» Your objective
The expected output is the exact lines from the one containing "Where should I click to: Bookmark" through the end of the data, inclusive, and nothing else.

» Exercise data
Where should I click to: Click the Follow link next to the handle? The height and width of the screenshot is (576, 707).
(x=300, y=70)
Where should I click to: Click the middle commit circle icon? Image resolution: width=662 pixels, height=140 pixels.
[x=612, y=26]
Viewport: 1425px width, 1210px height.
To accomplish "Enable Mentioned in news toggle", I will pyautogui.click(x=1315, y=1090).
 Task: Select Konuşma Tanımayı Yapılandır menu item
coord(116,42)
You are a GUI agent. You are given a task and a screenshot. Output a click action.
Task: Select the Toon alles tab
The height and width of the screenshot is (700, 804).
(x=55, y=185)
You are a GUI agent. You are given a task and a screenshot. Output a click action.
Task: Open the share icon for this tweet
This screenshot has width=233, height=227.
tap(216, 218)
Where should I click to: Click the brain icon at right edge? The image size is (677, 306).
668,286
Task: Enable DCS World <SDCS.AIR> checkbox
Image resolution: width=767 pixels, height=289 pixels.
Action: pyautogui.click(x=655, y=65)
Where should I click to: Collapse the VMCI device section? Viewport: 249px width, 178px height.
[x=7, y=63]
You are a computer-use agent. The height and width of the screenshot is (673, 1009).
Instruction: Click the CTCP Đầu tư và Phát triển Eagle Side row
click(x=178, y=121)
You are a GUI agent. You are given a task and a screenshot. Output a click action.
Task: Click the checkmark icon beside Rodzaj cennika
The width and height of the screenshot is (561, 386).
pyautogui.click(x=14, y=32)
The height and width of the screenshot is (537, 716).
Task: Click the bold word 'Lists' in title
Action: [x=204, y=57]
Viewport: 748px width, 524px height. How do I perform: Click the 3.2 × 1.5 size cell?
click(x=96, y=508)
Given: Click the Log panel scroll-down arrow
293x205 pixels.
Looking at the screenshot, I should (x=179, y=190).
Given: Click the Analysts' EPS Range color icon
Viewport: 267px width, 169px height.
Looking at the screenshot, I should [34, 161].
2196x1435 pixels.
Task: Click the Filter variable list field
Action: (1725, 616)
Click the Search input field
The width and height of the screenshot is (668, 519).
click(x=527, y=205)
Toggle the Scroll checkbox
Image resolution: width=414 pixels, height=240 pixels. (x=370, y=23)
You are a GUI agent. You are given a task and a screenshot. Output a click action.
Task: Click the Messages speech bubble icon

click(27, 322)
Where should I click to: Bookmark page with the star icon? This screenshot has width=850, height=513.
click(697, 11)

» Answer to the exercise
Where should I click to: Bookmark page with the star icon? This screenshot has width=850, height=513.
click(697, 11)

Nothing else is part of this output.